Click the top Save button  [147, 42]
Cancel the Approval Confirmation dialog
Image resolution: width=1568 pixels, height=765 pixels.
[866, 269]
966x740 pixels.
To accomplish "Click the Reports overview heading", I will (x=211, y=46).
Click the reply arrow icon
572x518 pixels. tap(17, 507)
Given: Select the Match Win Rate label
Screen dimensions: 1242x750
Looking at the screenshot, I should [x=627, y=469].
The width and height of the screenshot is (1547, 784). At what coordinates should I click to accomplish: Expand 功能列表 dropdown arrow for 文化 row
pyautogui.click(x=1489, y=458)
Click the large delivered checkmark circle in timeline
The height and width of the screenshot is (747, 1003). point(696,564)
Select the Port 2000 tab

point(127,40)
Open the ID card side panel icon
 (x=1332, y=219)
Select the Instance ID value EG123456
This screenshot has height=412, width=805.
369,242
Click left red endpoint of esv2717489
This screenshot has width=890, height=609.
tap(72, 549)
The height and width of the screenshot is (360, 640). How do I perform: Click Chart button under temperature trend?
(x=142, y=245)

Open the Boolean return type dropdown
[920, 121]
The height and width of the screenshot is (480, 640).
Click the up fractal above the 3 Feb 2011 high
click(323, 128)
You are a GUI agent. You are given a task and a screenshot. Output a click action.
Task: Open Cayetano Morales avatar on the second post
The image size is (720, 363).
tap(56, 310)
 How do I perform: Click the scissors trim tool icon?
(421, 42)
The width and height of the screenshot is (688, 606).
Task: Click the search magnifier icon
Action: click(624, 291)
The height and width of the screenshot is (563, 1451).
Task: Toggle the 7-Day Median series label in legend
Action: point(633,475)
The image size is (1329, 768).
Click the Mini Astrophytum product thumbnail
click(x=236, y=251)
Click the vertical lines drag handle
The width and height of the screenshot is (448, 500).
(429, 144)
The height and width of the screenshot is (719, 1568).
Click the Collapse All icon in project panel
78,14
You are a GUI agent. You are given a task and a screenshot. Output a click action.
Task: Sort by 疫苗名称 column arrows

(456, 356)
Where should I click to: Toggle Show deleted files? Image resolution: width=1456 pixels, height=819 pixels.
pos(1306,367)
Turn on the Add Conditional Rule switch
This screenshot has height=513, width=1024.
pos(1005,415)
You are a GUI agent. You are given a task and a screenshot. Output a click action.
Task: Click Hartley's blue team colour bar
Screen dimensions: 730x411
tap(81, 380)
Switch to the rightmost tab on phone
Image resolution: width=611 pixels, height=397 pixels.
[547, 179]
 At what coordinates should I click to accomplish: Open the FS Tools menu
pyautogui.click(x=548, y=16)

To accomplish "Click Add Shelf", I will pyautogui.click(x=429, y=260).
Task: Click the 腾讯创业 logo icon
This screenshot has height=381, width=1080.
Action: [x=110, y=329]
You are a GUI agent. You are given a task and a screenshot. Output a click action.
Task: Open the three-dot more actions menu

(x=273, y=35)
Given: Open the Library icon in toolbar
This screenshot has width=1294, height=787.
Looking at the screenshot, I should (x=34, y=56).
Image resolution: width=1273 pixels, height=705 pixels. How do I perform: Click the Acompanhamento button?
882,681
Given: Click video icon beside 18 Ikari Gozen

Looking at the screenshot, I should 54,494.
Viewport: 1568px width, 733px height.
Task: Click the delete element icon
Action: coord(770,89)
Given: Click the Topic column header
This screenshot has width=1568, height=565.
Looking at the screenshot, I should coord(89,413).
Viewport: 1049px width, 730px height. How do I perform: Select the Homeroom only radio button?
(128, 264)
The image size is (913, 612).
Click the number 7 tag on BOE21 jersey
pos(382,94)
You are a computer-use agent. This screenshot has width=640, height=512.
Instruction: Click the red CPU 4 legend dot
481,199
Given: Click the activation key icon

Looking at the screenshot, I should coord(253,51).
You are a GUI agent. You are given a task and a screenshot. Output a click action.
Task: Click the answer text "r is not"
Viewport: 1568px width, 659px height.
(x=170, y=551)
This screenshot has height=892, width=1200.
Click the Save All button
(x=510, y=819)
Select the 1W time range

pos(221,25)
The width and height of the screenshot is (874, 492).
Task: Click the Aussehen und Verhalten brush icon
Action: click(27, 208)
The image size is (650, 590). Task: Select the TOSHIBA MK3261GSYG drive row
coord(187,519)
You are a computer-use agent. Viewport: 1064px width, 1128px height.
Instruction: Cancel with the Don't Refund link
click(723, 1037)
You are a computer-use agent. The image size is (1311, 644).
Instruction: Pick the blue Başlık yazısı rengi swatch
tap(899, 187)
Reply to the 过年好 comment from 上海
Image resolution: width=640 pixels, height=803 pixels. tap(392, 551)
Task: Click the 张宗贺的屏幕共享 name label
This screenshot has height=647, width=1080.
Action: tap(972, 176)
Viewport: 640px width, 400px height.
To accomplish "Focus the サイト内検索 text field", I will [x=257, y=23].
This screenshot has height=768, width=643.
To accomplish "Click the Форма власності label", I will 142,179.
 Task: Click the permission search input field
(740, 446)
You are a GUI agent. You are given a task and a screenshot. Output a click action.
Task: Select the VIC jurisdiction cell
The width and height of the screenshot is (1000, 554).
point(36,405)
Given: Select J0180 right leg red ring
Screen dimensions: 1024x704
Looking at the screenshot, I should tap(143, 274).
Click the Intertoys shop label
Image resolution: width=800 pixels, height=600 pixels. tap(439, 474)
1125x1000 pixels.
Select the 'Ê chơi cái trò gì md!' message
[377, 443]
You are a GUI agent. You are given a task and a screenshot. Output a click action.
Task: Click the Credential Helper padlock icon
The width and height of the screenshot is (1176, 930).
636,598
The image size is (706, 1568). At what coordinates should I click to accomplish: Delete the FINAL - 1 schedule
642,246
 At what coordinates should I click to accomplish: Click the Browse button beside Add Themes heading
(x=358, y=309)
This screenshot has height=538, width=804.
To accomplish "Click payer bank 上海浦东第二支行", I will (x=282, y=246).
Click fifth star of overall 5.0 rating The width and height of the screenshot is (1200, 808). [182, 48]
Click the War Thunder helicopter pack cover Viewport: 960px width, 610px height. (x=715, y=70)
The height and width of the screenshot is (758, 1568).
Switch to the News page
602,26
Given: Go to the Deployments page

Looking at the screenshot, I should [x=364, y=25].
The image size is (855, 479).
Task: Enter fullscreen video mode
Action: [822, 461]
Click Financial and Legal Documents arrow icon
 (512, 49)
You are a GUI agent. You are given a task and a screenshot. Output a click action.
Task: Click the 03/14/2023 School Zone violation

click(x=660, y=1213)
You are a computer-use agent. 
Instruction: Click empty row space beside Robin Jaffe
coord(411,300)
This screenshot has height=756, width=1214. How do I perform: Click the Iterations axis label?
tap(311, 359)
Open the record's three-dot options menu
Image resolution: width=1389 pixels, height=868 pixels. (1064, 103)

» **WHAT IS EXPECTED**
Copy out the whole listing above line for line, changing nothing.

» **RESULT BELOW**
Click the top Save button  [147, 42]
Cancel the Approval Confirmation dialog
Image resolution: width=1568 pixels, height=765 pixels.
[866, 269]
966x740 pixels.
To accomplish "Click the Reports overview heading", I will (x=211, y=46).
Click the reply arrow icon
572x518 pixels. tap(17, 507)
Given: Select the Match Win Rate label
Screen dimensions: 1242x750
Looking at the screenshot, I should [x=627, y=469].
The width and height of the screenshot is (1547, 784). At what coordinates should I click to accomplish: Expand 功能列表 dropdown arrow for 文化 row
pyautogui.click(x=1489, y=458)
Click the large delivered checkmark circle in timeline
The height and width of the screenshot is (747, 1003). point(696,564)
Select the Port 2000 tab

point(127,40)
Open the ID card side panel icon
 (x=1332, y=219)
Select the Instance ID value EG123456
This screenshot has height=412, width=805.
369,242
Click left red endpoint of esv2717489
This screenshot has width=890, height=609.
tap(72, 549)
The height and width of the screenshot is (360, 640). How do I perform: Click Chart button under temperature trend?
(x=142, y=245)

Open the Boolean return type dropdown
[920, 121]
The height and width of the screenshot is (480, 640).
Click the up fractal above the 3 Feb 2011 high
click(323, 128)
You are a GUI agent. You are given a task and a screenshot. Output a click action.
Task: Open Cayetano Morales avatar on the second post
The image size is (720, 363).
tap(56, 310)
 How do I perform: Click the scissors trim tool icon?
(421, 42)
The width and height of the screenshot is (688, 606).
Task: Click the search magnifier icon
Action: click(624, 291)
The height and width of the screenshot is (563, 1451).
Task: Toggle the 7-Day Median series label in legend
Action: point(633,475)
The image size is (1329, 768).
Click the Mini Astrophytum product thumbnail
click(x=236, y=251)
Click the vertical lines drag handle
The width and height of the screenshot is (448, 500).
(429, 144)
The height and width of the screenshot is (719, 1568).
Click the Collapse All icon in project panel
78,14
You are a GUI agent. You are given a task and a screenshot. Output a click action.
Task: Sort by 疫苗名称 column arrows

(456, 356)
Where should I click to: Toggle Show deleted files? Image resolution: width=1456 pixels, height=819 pixels.
pos(1306,367)
Turn on the Add Conditional Rule switch
This screenshot has height=513, width=1024.
pos(1005,415)
You are a GUI agent. You are given a task and a screenshot. Output a click action.
Task: Click Hartley's blue team colour bar
Screen dimensions: 730x411
tap(81, 380)
Switch to the rightmost tab on phone
Image resolution: width=611 pixels, height=397 pixels.
[547, 179]
 At what coordinates should I click to accomplish: Open the FS Tools menu
pyautogui.click(x=548, y=16)

To accomplish "Click Add Shelf", I will pyautogui.click(x=429, y=260).
Task: Click the 腾讯创业 logo icon
This screenshot has height=381, width=1080.
Action: [x=110, y=329]
You are a GUI agent. You are given a task and a screenshot. Output a click action.
Task: Open the three-dot more actions menu

(x=273, y=35)
Given: Open the Library icon in toolbar
This screenshot has width=1294, height=787.
Looking at the screenshot, I should (x=34, y=56).
Image resolution: width=1273 pixels, height=705 pixels. How do I perform: Click the Acompanhamento button?
882,681
Given: Click video icon beside 18 Ikari Gozen

Looking at the screenshot, I should 54,494.
Viewport: 1568px width, 733px height.
Task: Click the delete element icon
Action: coord(770,89)
Given: Click the Topic column header
This screenshot has width=1568, height=565.
Looking at the screenshot, I should coord(89,413).
Viewport: 1049px width, 730px height. How do I perform: Select the Homeroom only radio button?
(128, 264)
The image size is (913, 612).
Click the number 7 tag on BOE21 jersey
pos(382,94)
You are a computer-use agent. This screenshot has width=640, height=512.
Instruction: Click the red CPU 4 legend dot
481,199
Given: Click the activation key icon

Looking at the screenshot, I should coord(253,51).
You are a GUI agent. You are given a task and a screenshot. Output a click action.
Task: Click the answer text "r is not"
Viewport: 1568px width, 659px height.
(x=170, y=551)
This screenshot has height=892, width=1200.
Click the Save All button
(x=510, y=819)
Select the 1W time range

pos(221,25)
The width and height of the screenshot is (874, 492).
Task: Click the Aussehen und Verhalten brush icon
Action: click(27, 208)
The image size is (650, 590). Task: Select the TOSHIBA MK3261GSYG drive row
coord(187,519)
You are a computer-use agent. Viewport: 1064px width, 1128px height.
Instruction: Cancel with the Don't Refund link
click(723, 1037)
You are a computer-use agent. The image size is (1311, 644).
Instruction: Pick the blue Başlık yazısı rengi swatch
tap(899, 187)
Reply to the 过年好 comment from 上海
Image resolution: width=640 pixels, height=803 pixels. tap(392, 551)
Task: Click the 张宗贺的屏幕共享 name label
This screenshot has height=647, width=1080.
Action: tap(972, 176)
Viewport: 640px width, 400px height.
To accomplish "Focus the サイト内検索 text field", I will [x=257, y=23].
This screenshot has height=768, width=643.
To accomplish "Click the Форма власності label", I will 142,179.
 Task: Click the permission search input field
(740, 446)
You are a GUI agent. You are given a task and a screenshot. Output a click action.
Task: Select the VIC jurisdiction cell
The width and height of the screenshot is (1000, 554).
point(36,405)
Given: Select J0180 right leg red ring
Screen dimensions: 1024x704
Looking at the screenshot, I should tap(143, 274).
Click the Intertoys shop label
Image resolution: width=800 pixels, height=600 pixels. tap(439, 474)
1125x1000 pixels.
Select the 'Ê chơi cái trò gì md!' message
[377, 443]
You are a GUI agent. You are given a task and a screenshot. Output a click action.
Task: Click the Credential Helper padlock icon
The width and height of the screenshot is (1176, 930).
636,598
The image size is (706, 1568). At what coordinates should I click to accomplish: Delete the FINAL - 1 schedule
642,246
 At what coordinates should I click to accomplish: Click the Browse button beside Add Themes heading
(x=358, y=309)
This screenshot has height=538, width=804.
To accomplish "Click payer bank 上海浦东第二支行", I will (x=282, y=246).
Click fifth star of overall 5.0 rating The width and height of the screenshot is (1200, 808). [182, 48]
Click the War Thunder helicopter pack cover Viewport: 960px width, 610px height. (x=715, y=70)
The height and width of the screenshot is (758, 1568).
Switch to the News page
602,26
Given: Go to the Deployments page

Looking at the screenshot, I should [x=364, y=25].
The image size is (855, 479).
Task: Enter fullscreen video mode
Action: [822, 461]
Click Financial and Legal Documents arrow icon
 (512, 49)
You are a GUI agent. You are given a task and a screenshot. Output a click action.
Task: Click the 03/14/2023 School Zone violation

click(x=660, y=1213)
You are a computer-use agent. 
Instruction: Click empty row space beside Robin Jaffe
coord(411,300)
This screenshot has height=756, width=1214. How do I perform: Click the Iterations axis label?
tap(311, 359)
Open the record's three-dot options menu
Image resolution: width=1389 pixels, height=868 pixels. (1064, 103)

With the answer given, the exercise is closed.